((

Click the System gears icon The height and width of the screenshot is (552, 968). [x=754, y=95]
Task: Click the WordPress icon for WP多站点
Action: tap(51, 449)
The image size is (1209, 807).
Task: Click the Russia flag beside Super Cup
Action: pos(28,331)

))

#### [Short exercise]
Reproduce the data with "gears" changed to "cog" and nothing else altered.

#### [Correct response]
Click the System cog icon The height and width of the screenshot is (552, 968). [x=754, y=95]
Task: Click the WordPress icon for WP多站点
Action: tap(51, 449)
The image size is (1209, 807).
Task: Click the Russia flag beside Super Cup
Action: pos(28,331)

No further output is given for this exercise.